For some fishermen, however, there is what might be considered a loophole, applicable to fish landed at EU Member State ports directly from the boats which caught them. To these, the "official controls" do not apply.

However, by reference to another Notice to Stakeholders, which deals specifically with EU rules on fisheries and aquiculture, we see that they are still caught in a raft of other laws.

These, I examined in April of this year, whence the effect of Brexit is severely to disrupt fishing in UK waters, preventing either boats flagged under EU Member States, or UK-flagged boats, from landing catches directly in ports in EU Member State territories.

Specifically, catches in UK waters (and, indeed, exports from the UK) are caught by Article 20 of Regulation (EC) No 1005/2008, which sets out requirements which must be satisfied before fish can be landed in EU ports or exported to EU Member States.

These requirements cannot be met without detailed agreements between the Commission and the UK. What this amounts to is that, before we are able to sell our fish to the Continent, we will have to agree a fisheries management plan with the Commission.

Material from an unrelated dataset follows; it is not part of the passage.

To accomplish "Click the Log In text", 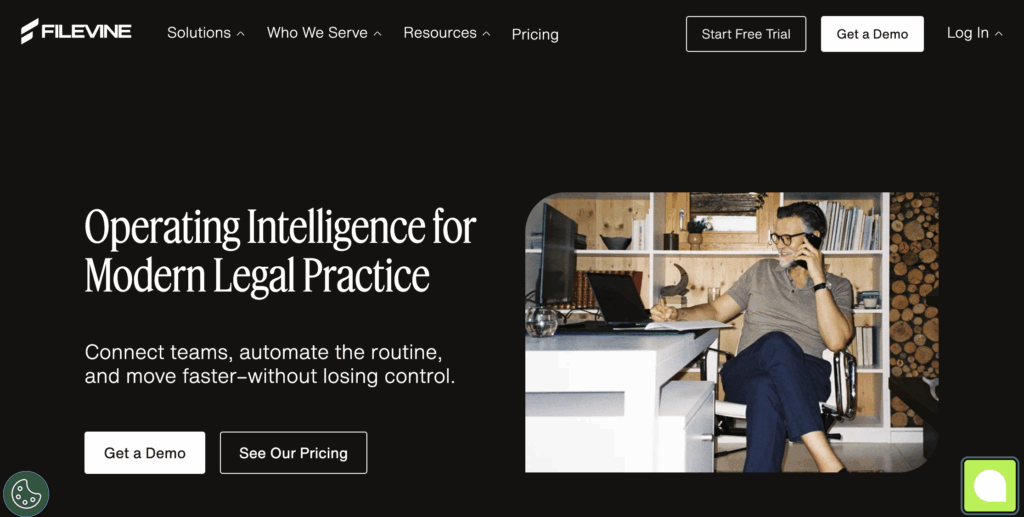I will click(x=967, y=33).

Within this context, certification of all catches in accordance with Article 20 is required. The means that the fisheries must be formally validated by the United Kingdom "competent authority" and must also conform with a certification scheme which must be agreed between the Commission and the UK government.

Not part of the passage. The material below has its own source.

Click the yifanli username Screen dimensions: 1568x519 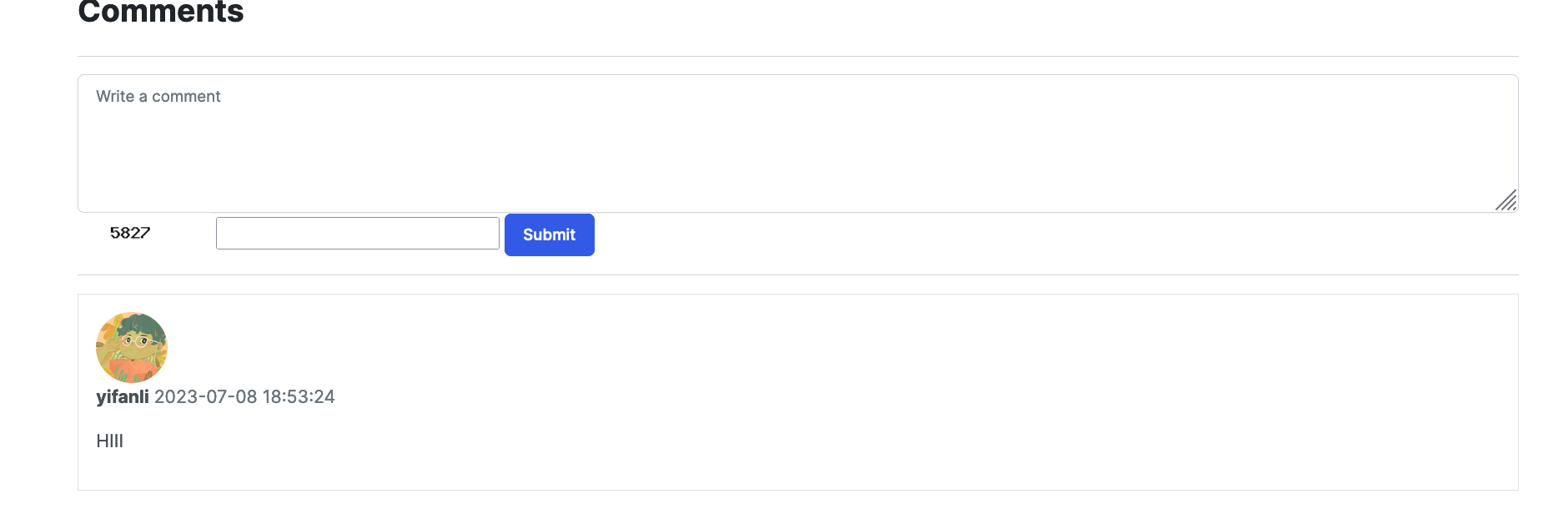pos(122,397)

But this is by no means the full extent of the problems which the Scottish exporters face. As set out in another Notice to Stakeholders - this one on EU rules in the field of road transport – we see how our entire transport licensing system now depends on EU law.

The moment we leave, UK drivers will only be able to take their cars, trucks and coaches into the EU with an International Driving Permit (and for truck and coach drivers much else besides).

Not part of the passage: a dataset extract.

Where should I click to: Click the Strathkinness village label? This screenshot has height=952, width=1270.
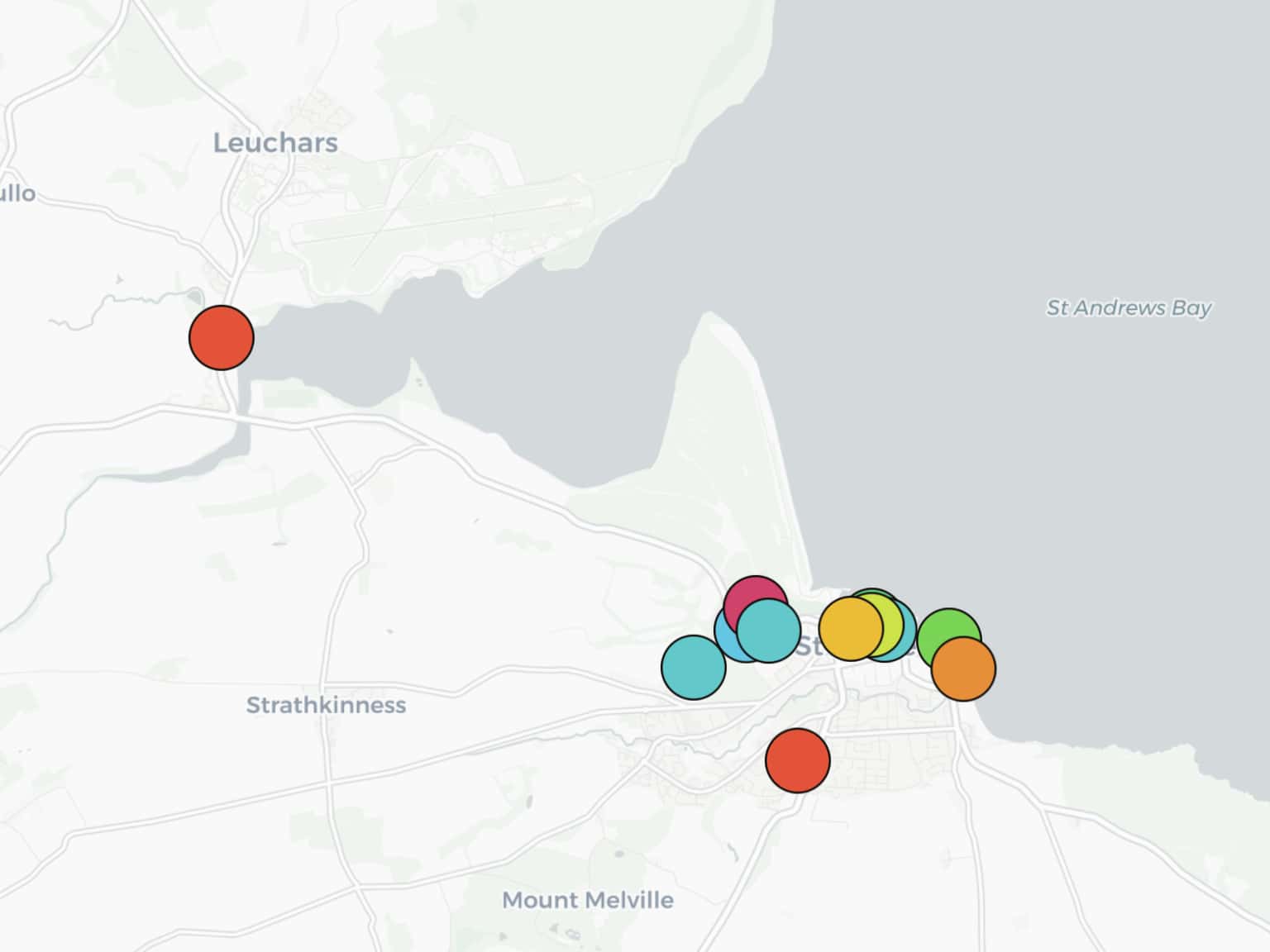click(x=326, y=705)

There is no way, writes Booker, that a mountain of such technical problems can be resolved by March, and this would still be virtually impossible within a further 21-month "transition period". But even for this to be available, as the EU repeatedly emphasises, is conditional on an agreed way to preserve a "frictionless" border in Ireland.

With both British suggestions for this proving equally unworkable, the latest fashionable idea is that we should go for a "Swiss option", based on the fantasy that the Swiss-EU border is "frictionless". In fact it has more than 100 border posts, with queues at one recently stretching four miles.

We could only possibly retain "frictionless" access to the single market, as Michel Barnier himself explained last week, if Britain went for what he called "the Norway- plus option".

By joining Norway in the European Free Trade Association to remain in the EEA, we would thus be wholly outside the EU and 73 percent of its 21,178 laws, subject only to the 27 percent that would allow us to trade much as we do now. Instead we are putting at risk much of that trade with our largest export market, worth 14 per cent of our GDP.

Booker thus concludes that the Notices to Stakeholders convey a sombre message. Without some dramatic change in thinking, he says, we risk inflicting on ourselves a far greater disaster than most people have yet begun to realise.

And this really is the crunch. After all this time, and despite the open publication of these Notices, perilously few politicians – and even the industries most directly affected – seem aware of the shit-storm that will hit them in the event of us leaving the EU without a cast iron deal.

It really is quite remarkable – to say nothing of dangerous – how pervasive the ignorance is – right down to Booker's own newspaper, which cannot even come to terms with what he is writing.